Question

Let x, y, z be three positive real numbers in a geometric progression such that x < y < z. If 5x, 16y, and 12z are in an arithmetic progression then the common ratio of the geometric progression is

• A. 3/6
• B. 3/2
• C. 5/2
• D. 1/6

Answer 1

The Correct Option is C

Let x, y, z be three positive real numbers in a geometric progression, so we have the relations \( y = xr \) and \( z = xr^2 \). Given that 5x, 16y, and 12z are in an arithmetic progression, the differences between successive terms are equal. Therefore:

16y - 5x = 12z - 16y

Substitute \( y = xr \) and \( z = xr^2 \): 

16(xr) - 5x = 12(xr^2) - 16(xr)

Simplify the expression:

16xr - 5x = 12xr^2 - 16xr

Combine like terms:

32xr = 12xr^2 + 5x

Divide the entire equation by \( x \) (since x > 0):

32r = 12r^2 + 5

Rearrange the equation to form a standard quadratic equation:

12r^2 - 32r + 5 = 0

Use the quadratic formula, \( r = \frac{-b \pm \sqrt{b^2 - 4ac}}{2a} \), where \( a=12 \), \( b=-32 \), \( c=5 \).

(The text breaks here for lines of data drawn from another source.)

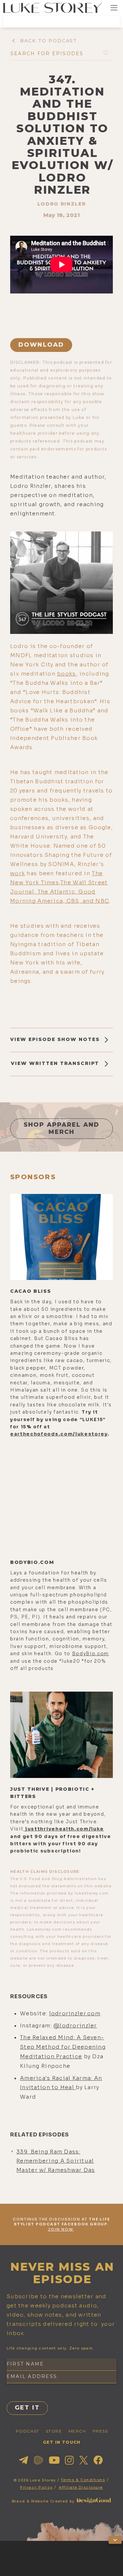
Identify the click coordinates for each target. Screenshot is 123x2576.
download (41, 344)
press (100, 2431)
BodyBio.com (90, 1653)
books (66, 673)
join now (60, 2229)
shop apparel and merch (62, 1128)
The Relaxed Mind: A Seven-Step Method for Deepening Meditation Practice (63, 2047)
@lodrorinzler (75, 2025)
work (17, 873)
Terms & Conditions (83, 2480)
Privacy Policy (36, 2487)
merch (77, 2431)
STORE (54, 2431)
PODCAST (27, 2431)
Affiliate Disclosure (81, 2487)
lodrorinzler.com (74, 2013)
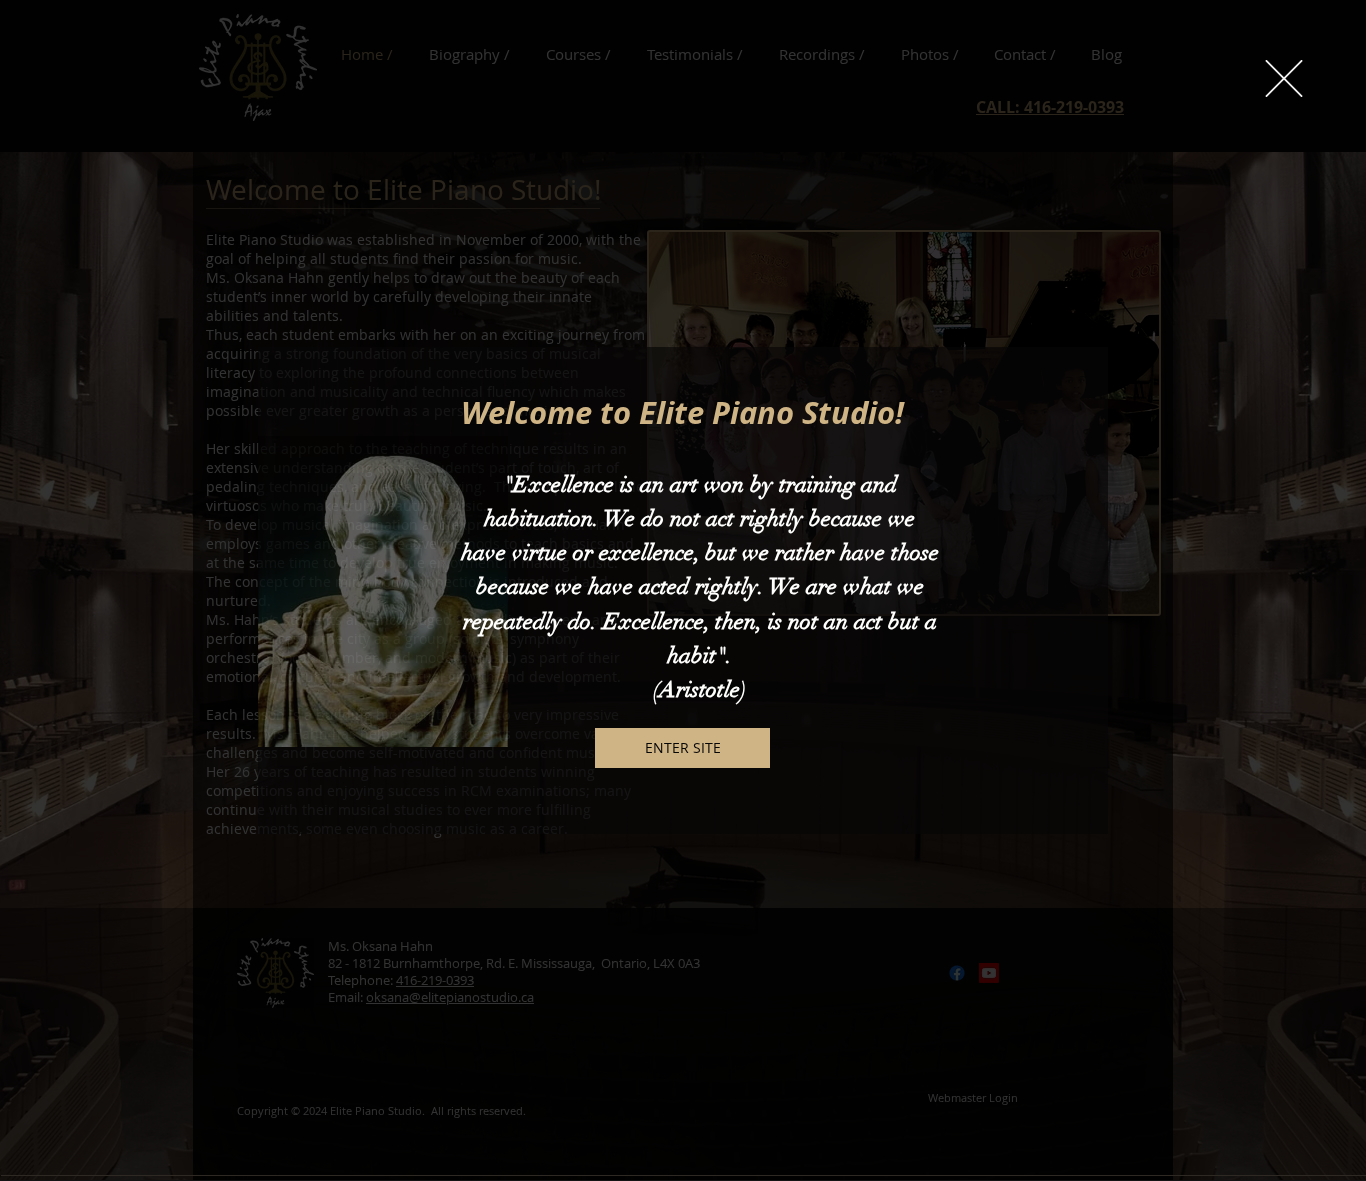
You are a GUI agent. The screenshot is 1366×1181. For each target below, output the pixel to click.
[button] (1284, 78)
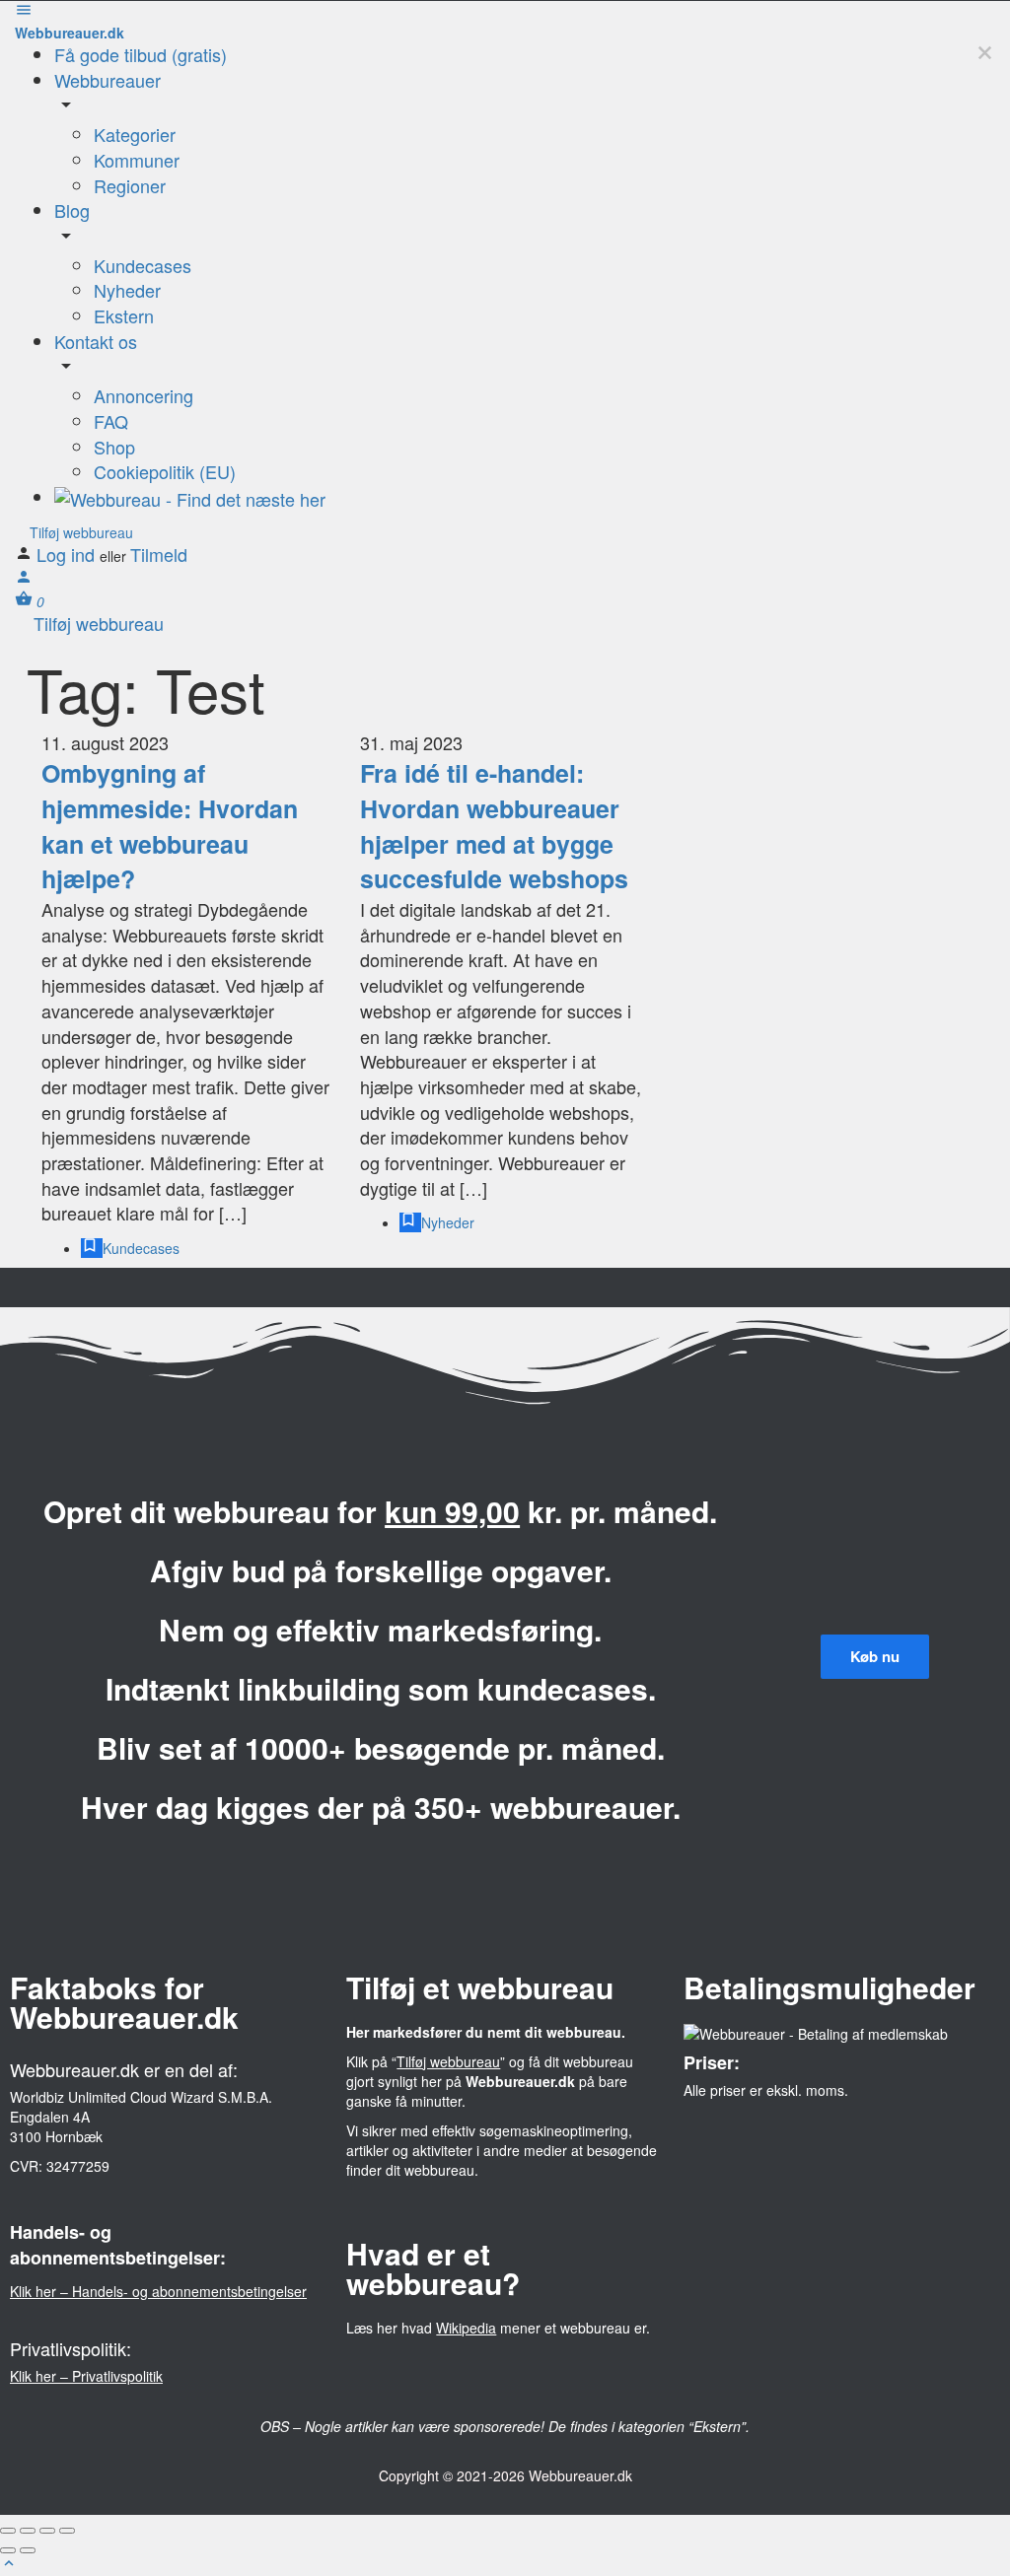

Calculate the discriminant: \( b^2 - 4ac = (-32)^2 - 4 \cdot 12 \cdot 5 = 1024 - 240 = 784 \)

\( \sqrt{784} = 28 \)

Plug the values into the quadratic formula:

\( r = \frac{-(-32) \pm 28}{2 \cdot 12} = \frac{32 \pm 28}{24} \)

Calculate the possible values for r:

\( r_1 = \frac{32+28}{24} = \frac{60}{24} = \frac{5}{2} \)

\( r_2 = \frac{32-28}{24} = \frac{4}{24} = \frac{1}{6} \)

Since \( x < y < z \), \( r \) must be greater than 1, so the common ratio of the geometric progression is \( \frac{5}{2} \).